Vejamos então um pouco da anatomia da mão, que é algo um pouco complexo, especialmente do ponto de vista biomecânico (se é que há algo mais complexo que os movimentos da mão desde a perspectiva anatômica).

Os flexores dos dedos, flexor comum superficial (FCS) e o flexor comum profundo (FCP), são os encarregados da flexão dos dedos (com exceção do polegar). Dada a anatomia da mão e que sua inserção proximal está no antebraço, os tendões destes músculos devem manter-se unidos aos ossos, para poder cruzar todas as articulações correspondentes e conseguir realizar sua função.

Para isso existem algumas articulações fibrosas que permitem que os tendões sigam seu caminho. No desenho são as estruturas em cor azul. A primeira de todas, na região do pulso, é denominado conduto carpiano enquanto as seguintes que já estão discriminadas para cada dedo chamam-se polias.

Agora vejamos mais de perto que acontece com os tendões quando tentamos apertar uma agarra.

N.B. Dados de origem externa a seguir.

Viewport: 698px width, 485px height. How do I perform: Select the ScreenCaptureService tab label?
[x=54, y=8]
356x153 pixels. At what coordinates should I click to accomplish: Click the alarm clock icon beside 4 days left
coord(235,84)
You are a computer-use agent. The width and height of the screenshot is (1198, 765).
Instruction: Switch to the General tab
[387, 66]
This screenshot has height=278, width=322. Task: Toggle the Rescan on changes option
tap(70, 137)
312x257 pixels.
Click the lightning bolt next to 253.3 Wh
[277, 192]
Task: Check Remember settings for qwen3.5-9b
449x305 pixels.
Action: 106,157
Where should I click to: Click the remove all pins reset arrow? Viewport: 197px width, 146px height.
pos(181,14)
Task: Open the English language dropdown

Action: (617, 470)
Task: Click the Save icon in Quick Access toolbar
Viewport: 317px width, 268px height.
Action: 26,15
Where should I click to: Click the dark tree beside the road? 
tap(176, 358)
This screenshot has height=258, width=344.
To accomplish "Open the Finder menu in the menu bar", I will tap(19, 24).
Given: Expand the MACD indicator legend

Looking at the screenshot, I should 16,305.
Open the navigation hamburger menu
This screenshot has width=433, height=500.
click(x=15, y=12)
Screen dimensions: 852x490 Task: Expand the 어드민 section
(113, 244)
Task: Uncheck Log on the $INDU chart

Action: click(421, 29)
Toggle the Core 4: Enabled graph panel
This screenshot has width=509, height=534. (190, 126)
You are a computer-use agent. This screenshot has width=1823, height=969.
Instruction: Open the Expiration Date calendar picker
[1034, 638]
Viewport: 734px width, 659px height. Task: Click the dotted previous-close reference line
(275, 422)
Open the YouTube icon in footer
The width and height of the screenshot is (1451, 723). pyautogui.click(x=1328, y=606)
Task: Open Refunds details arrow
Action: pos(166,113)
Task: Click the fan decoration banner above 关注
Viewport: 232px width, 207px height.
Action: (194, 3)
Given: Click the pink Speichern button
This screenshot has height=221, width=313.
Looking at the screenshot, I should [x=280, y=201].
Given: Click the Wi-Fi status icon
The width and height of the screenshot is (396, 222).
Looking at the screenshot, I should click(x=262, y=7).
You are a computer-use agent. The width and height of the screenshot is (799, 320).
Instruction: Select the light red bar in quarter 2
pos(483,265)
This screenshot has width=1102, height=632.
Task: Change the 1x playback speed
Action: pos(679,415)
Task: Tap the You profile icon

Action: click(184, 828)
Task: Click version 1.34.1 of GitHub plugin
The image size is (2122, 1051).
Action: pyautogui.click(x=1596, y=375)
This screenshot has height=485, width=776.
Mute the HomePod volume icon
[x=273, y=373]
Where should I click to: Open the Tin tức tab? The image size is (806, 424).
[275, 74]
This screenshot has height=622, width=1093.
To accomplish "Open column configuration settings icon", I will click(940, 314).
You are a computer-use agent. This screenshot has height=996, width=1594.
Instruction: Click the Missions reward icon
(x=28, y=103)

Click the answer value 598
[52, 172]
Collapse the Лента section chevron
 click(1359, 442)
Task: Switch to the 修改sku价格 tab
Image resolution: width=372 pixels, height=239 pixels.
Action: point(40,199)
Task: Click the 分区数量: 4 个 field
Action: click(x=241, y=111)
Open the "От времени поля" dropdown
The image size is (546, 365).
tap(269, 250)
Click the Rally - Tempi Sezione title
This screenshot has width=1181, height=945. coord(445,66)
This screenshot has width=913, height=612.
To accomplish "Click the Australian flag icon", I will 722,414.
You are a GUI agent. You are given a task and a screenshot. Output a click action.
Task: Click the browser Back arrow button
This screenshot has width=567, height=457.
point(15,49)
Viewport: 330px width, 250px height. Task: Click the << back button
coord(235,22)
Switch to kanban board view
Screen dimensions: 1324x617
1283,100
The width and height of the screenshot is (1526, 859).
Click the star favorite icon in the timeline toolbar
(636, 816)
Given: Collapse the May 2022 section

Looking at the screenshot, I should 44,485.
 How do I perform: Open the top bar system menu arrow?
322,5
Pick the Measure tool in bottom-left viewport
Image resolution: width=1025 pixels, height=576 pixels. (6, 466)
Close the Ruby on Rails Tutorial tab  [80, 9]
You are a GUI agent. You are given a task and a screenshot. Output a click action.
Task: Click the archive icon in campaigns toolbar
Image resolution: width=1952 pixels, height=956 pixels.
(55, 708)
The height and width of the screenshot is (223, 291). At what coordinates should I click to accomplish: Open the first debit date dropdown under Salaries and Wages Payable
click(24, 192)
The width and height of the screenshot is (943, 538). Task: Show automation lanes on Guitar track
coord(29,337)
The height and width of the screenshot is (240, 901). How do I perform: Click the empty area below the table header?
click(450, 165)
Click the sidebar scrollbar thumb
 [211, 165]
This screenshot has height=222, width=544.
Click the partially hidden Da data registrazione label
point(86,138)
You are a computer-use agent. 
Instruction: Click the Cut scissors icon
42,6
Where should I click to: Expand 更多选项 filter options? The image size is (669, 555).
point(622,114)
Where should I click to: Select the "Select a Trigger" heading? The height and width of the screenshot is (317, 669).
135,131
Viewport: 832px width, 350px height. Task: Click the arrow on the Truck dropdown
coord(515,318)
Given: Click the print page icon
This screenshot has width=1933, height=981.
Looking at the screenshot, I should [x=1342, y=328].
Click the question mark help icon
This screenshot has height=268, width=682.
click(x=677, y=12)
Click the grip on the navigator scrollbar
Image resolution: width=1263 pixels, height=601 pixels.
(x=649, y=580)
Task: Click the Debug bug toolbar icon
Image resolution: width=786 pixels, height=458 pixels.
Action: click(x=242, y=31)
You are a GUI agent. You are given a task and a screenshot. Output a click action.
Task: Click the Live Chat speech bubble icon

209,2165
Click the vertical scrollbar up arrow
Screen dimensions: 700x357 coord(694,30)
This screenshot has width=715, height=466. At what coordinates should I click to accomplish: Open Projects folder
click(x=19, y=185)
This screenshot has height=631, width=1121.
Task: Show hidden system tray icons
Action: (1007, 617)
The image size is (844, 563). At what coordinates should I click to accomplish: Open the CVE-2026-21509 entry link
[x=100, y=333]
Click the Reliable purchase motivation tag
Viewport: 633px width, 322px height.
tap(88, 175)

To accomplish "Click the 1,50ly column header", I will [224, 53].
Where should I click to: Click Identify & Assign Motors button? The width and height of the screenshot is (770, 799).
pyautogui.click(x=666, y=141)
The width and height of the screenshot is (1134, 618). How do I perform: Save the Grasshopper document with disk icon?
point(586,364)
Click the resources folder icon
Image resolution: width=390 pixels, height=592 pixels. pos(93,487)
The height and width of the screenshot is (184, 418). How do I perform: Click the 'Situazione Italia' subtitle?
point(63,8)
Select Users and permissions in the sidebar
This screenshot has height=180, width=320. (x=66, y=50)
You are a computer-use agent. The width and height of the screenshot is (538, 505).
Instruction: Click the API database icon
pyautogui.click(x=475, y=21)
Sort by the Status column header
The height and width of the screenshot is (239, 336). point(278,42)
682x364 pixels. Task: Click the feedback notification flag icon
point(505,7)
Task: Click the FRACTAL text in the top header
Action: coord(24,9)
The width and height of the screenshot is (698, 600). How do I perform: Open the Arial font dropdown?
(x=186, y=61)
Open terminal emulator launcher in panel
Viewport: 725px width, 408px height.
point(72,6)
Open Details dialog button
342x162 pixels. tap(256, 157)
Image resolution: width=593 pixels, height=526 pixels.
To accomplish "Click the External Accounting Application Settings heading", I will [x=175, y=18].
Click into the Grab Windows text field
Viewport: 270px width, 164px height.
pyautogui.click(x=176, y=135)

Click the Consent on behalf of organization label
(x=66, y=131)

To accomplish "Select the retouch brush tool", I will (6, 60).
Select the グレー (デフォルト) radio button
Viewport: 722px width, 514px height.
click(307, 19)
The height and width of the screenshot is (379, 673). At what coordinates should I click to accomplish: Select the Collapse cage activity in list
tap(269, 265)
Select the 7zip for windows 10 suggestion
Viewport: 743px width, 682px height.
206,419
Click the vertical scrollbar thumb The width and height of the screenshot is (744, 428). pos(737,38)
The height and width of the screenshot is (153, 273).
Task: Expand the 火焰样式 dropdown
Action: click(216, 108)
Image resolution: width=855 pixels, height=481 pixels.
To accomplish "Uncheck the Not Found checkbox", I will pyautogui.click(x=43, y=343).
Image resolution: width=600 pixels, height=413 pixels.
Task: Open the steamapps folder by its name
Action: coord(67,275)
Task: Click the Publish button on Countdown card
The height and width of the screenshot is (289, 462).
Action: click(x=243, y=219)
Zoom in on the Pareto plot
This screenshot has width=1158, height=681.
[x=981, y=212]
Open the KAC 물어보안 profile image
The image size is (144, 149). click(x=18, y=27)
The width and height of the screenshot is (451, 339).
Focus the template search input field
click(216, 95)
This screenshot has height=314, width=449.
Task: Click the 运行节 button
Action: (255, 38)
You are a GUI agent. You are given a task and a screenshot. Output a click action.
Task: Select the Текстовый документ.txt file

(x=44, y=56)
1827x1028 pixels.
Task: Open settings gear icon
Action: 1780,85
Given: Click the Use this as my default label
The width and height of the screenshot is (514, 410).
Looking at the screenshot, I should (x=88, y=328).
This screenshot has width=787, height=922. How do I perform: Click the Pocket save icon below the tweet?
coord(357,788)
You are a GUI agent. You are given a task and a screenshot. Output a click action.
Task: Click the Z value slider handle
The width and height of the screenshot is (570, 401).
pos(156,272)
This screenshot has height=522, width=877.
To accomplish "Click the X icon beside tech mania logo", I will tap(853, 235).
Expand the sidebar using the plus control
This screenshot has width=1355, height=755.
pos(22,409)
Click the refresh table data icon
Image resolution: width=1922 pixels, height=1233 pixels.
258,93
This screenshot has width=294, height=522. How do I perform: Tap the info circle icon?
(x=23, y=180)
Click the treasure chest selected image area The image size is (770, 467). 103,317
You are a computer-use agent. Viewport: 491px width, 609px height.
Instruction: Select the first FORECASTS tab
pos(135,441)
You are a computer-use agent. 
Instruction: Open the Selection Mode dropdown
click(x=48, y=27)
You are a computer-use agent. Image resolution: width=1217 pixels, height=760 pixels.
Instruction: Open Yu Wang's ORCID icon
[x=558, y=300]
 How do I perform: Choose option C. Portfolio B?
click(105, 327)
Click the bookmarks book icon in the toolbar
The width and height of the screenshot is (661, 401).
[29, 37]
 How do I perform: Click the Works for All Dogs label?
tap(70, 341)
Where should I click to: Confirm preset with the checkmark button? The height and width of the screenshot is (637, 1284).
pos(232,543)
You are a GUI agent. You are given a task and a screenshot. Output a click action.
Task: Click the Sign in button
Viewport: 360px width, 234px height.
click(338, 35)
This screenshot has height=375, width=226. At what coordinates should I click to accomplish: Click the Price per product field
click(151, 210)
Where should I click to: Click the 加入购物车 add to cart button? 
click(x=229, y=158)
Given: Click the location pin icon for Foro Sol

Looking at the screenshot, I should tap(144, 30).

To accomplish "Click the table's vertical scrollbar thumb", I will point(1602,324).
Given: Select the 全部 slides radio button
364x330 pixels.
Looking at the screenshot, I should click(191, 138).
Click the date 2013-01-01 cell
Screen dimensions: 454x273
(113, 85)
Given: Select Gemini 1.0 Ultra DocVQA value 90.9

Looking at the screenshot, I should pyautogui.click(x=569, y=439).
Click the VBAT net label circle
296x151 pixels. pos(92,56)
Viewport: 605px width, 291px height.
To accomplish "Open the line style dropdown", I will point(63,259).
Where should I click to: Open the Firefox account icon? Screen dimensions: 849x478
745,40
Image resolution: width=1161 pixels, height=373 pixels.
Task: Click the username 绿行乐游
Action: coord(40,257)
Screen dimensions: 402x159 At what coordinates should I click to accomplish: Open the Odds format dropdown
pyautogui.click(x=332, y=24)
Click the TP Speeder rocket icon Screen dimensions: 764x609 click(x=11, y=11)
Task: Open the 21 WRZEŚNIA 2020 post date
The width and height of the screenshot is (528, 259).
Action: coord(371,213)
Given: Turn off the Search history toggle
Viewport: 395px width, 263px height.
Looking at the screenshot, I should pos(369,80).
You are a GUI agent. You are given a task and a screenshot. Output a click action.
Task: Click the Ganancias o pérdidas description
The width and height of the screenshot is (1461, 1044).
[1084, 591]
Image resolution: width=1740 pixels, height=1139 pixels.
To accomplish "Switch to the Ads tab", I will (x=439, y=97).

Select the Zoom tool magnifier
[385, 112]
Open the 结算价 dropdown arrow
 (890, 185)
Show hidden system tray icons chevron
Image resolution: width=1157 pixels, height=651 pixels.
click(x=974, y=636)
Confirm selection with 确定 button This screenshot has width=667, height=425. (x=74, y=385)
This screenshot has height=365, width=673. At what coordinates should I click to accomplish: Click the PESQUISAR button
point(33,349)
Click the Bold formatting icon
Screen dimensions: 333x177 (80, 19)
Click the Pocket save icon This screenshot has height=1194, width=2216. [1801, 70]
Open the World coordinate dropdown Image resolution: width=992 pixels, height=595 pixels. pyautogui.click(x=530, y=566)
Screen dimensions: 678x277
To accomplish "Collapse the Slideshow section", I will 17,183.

O arqueamento é uma posição que as articulações dos dedos se encontram em uma determinada posição: a articulação distal (última articulação do dedo), que é chamada de DIP, encontra-se estendida ou hiper-estendida (ou seja mais que os 180º como é mostrado na figura) e a articulação proximal, denominada PIP, encontra-se em flexão e, por isso, a flexão da articulação PIP é muito menor.

Schweizer e cols (2011)

Schweizer e cols (2011) | Foto: http://rocanbolt.com

Já foram feitos vários estudos da fricção destes tendões sobre as polias utilizando mãos cadavéricas como no estudo de Moor e cols. (2009), no qual descobriram que a maior fricção nos tendões se encontram quando a articulação PIP está flexionada próximo dos 90º.

Em um outro estudo realizado por Schoffl e cols. (2009), também com mãos cadavéricas, analisaram a influência destas duas posições nas polias. Para isso mediram as forças nos tendões e a exercida na ponta dos dedos de ambas posições de agarre. Os autores concluíram que a ruptura da polia A4 aconteceu em 50% dos dedos testados em posição de arqueamento e nenhum na força dos dedos em extensão.

As forças que suportaram os tendões (até a ruptura) foram de 371 N (equivalente a 37,1 kg) e 348 N (34,8 kg) na extensão e arqueamento respectivamente, o que foi uma diferença significativa do ponto de vista estatístico. Mas as forças que aturaram sobre as polias foram mais que o dobro do que no arqueamento:

  • Polia A2
    • Extensão: 121 N (12,1 kg)
    • Arqueamento: 287 N (28,7 kg)
  • Polia A4
    • Extensão: 103 N (10,3 kg)
    • Arqueamento: 226 N (22,6 kg)

Estas forças que se duplicam fazem com que a posição de arqueamento seja a principal causa de lesão ou ruptura das polias. O que se sabe é que esta posição da mão, que é por muitas vezes a preferida, é possível nela exercer muito mais força!!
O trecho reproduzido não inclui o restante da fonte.